Panning for Small- and Mid-Cap Gold
It often reveals companies that are a couple of cuts above some of the deep value techniques I utilize, in terms of quality. This particular screen combines the quest for companies with solid net profit margins, and growing, sustainable dividends.
More specifically, it includes the following criteria:
- Market capitalization between $100 million and $5 billion.
- Net profit margin of at least 8% for the trailing 12 months and for the latest fiscal year.
- Dividend yield greater than 1%.
- At least four consecutive years of increasing dividends.

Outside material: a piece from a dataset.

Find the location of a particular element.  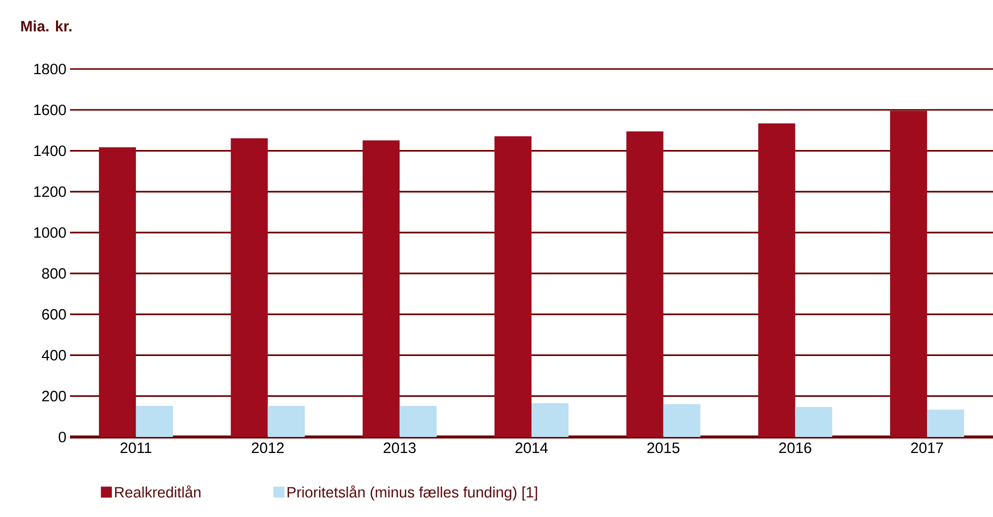

y-tick-label: 0 is located at coordinates (62, 437).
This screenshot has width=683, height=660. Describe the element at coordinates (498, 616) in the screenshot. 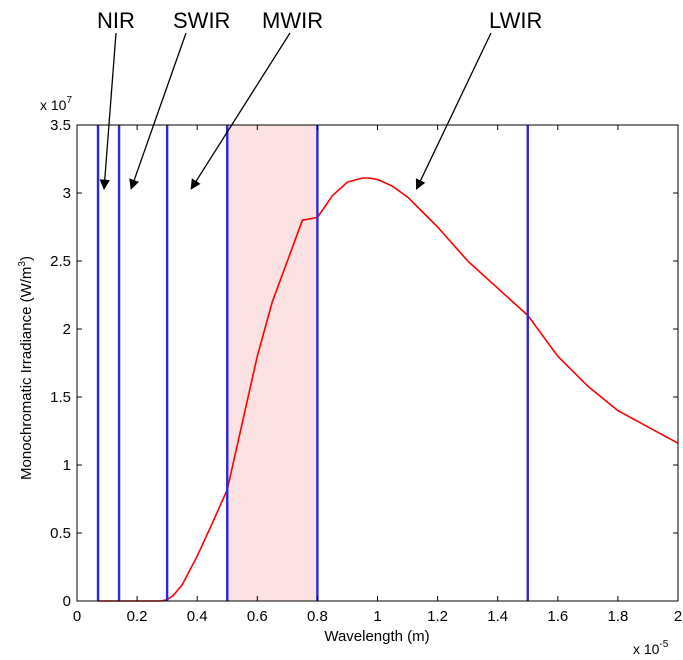

I see `x-tick-label: 1.4` at that location.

- Payout ratio less than 50%.
- Price-to-earnings ratio less than 20.
- No financial stocks.
When I ran the screen this past May, only seven names made the cut: Lancaster Colony (LANC) , Carbo Ceramics (CRR) , Hillenbrand, W&T Offshore (WTI) , Sturm Ruger (RGR) , American States Water (WTR) and McGrath RentCorp (MGRC) . Combined, these seven names are up an average of a bit more than 13% in the past six months. That's significantly better return than both the S&P Small Cap Index (up 6.2%) and the S&P Mid Cap Index (up 5.53%).
Although I think this screen has some merit, a six-month time frame is too short to make a judgment. I've seen screens produce great results in the short term but fall apart longer term, and vice versa.